On the screen, the squid turned to look at the firefly. Cornelius’ software picked up a sign: simple, iconic.

Dan.

“Not Dan. Friends. Are you healthy?”

They waited out another long pause.

Reef.

Malenfant said tightly, “What in hell is she looking at? How can I ask her—”

“We can do better than that,” Cornelius said. He tapped his softscreen.

At Cornelius’ command, the firefly’s camera swiveled away from the beach ball and tipped up toward the sky, the way the Sheena was looking.

A ceiling of curdled light filled the camera’s frame.

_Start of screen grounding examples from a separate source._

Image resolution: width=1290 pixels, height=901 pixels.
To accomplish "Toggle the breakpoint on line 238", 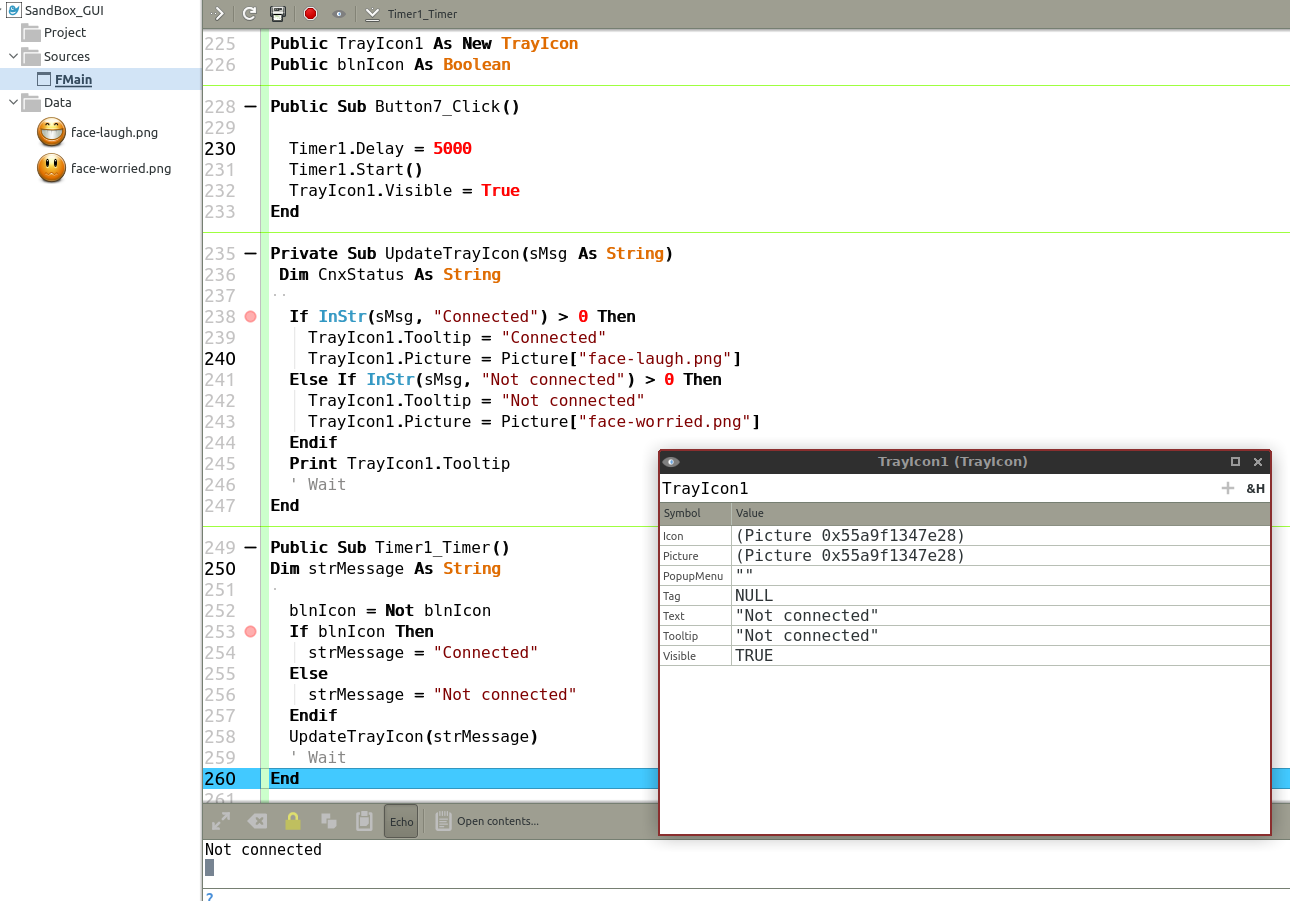I will point(250,317).
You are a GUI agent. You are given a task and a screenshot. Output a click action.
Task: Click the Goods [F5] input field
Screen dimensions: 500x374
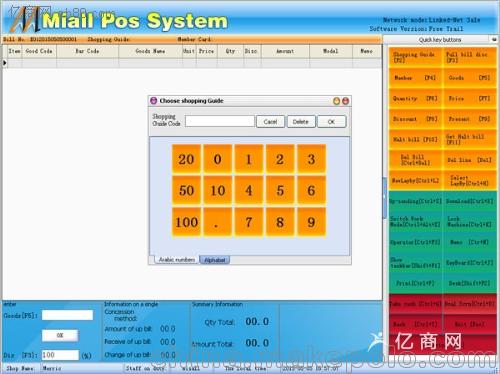tap(67, 315)
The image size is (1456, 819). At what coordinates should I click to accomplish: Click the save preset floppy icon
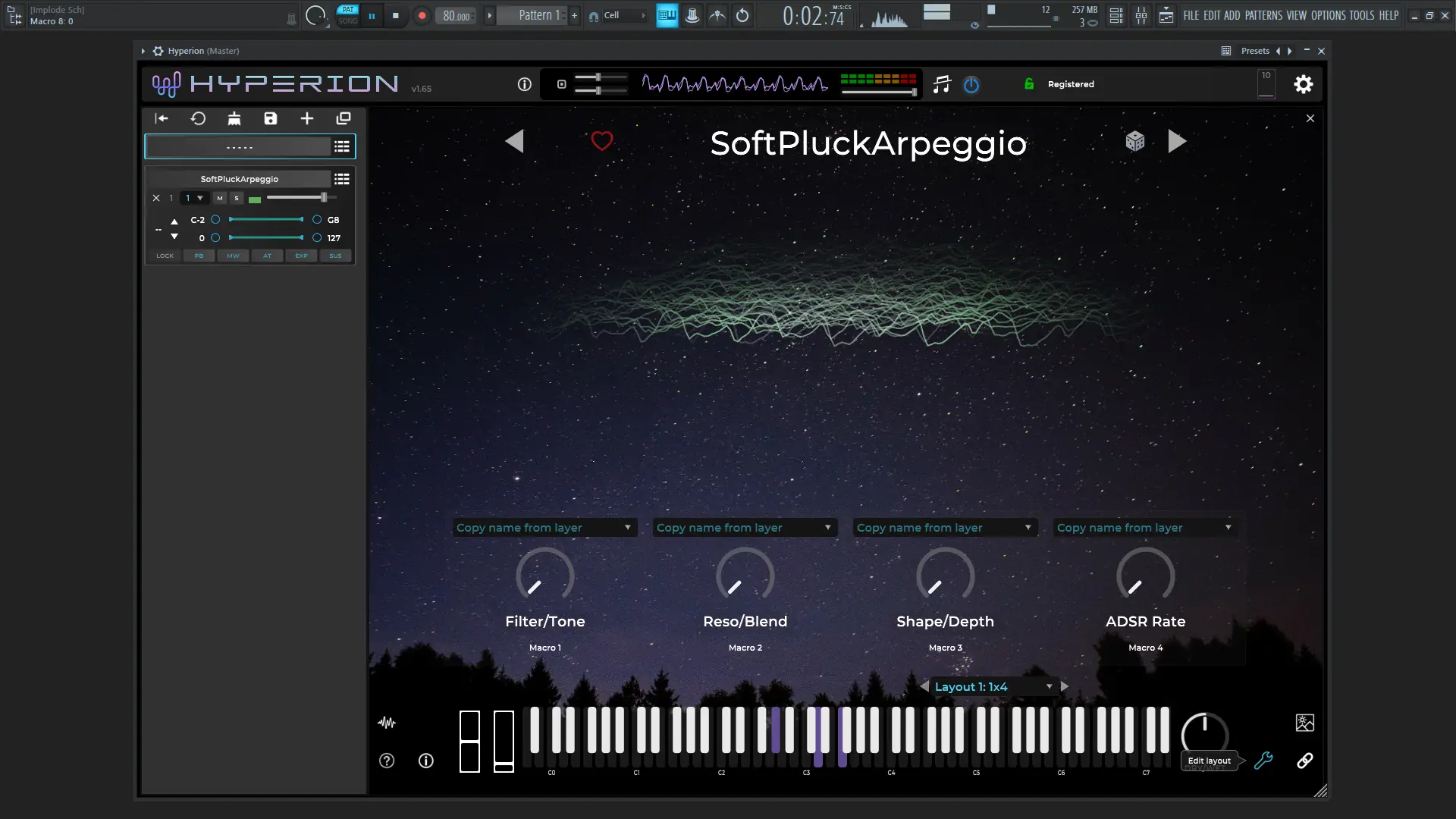point(271,118)
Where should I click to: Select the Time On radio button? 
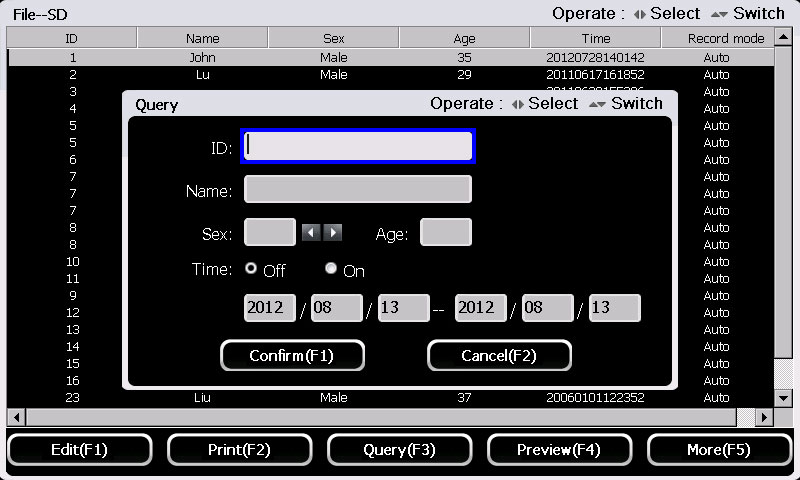click(x=331, y=269)
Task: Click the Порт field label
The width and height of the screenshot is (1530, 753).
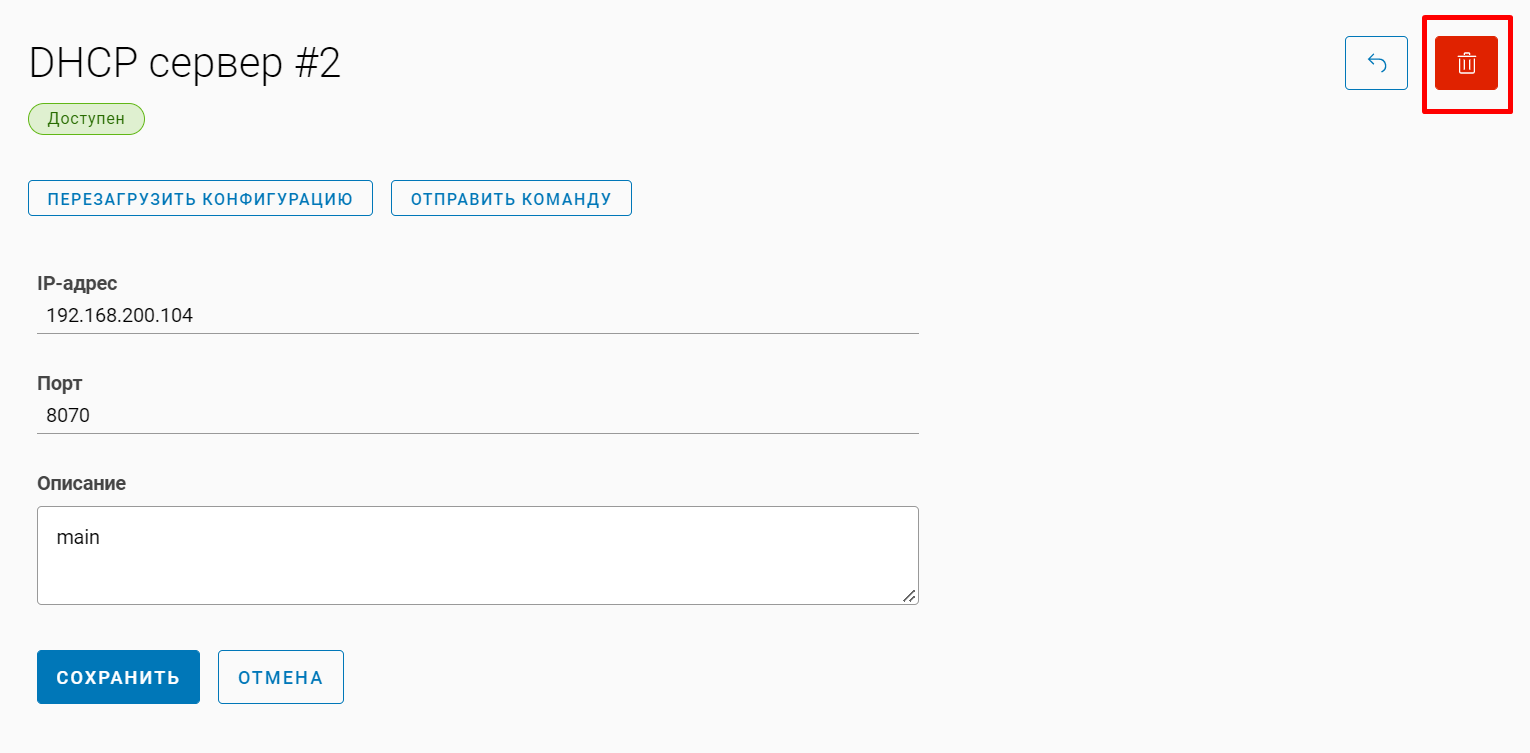Action: pyautogui.click(x=60, y=384)
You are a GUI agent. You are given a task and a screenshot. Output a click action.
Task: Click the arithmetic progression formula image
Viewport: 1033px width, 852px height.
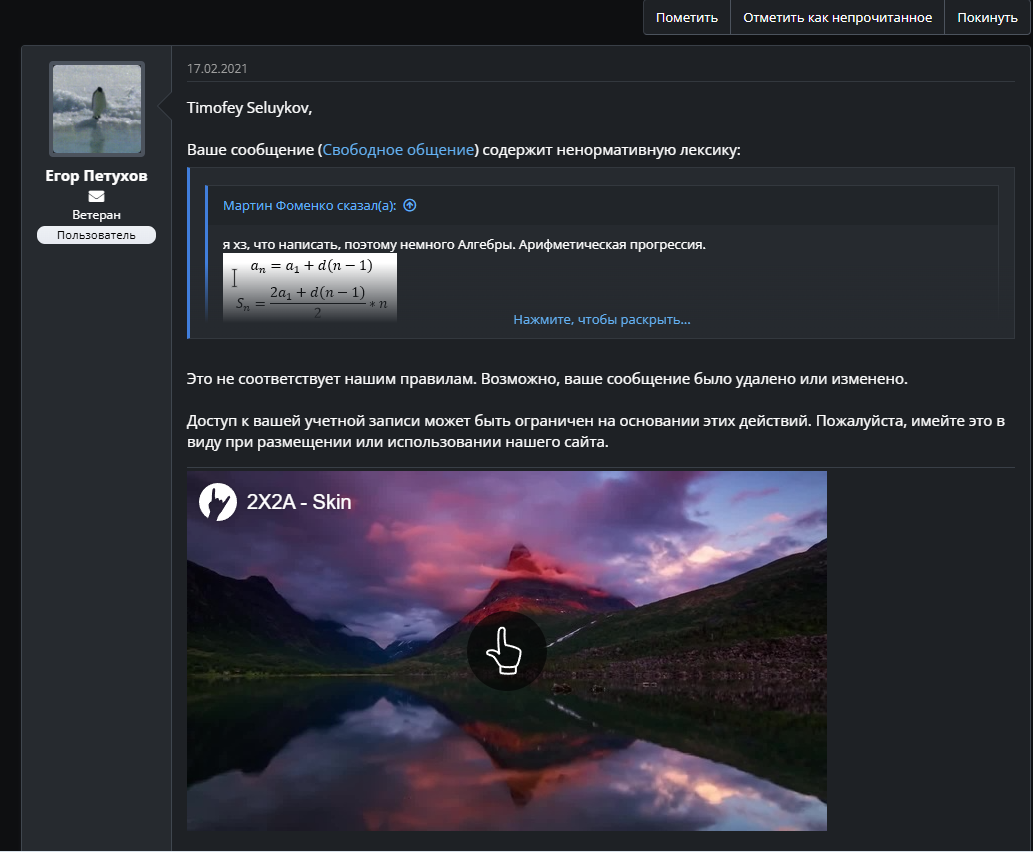pyautogui.click(x=309, y=287)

“Shit,” Malenfant said. “No wonder there were no stars…”

Emma found herself staring at a Galaxy.

It was more complex than Emma had imagined. The familiar disc — shining core, spiral arms — was actually embedded in a broader, spherical mass of dim stars. The core, bulging out of the plane of the disc, was bigger than she had expected — a compact mass of yellowish light. Delicately blue spiral arms — she counted them, one, two, three, four — wrapped tightly around the core were much brighter than the core itself. She could see individual stars blazing there, a granularity, and dark lanes traced between each arm.

There was a surprising amount of structure, she thought, a lot of complexity; this Galaxy was quite evidently an organized system, not just some random mass of stars.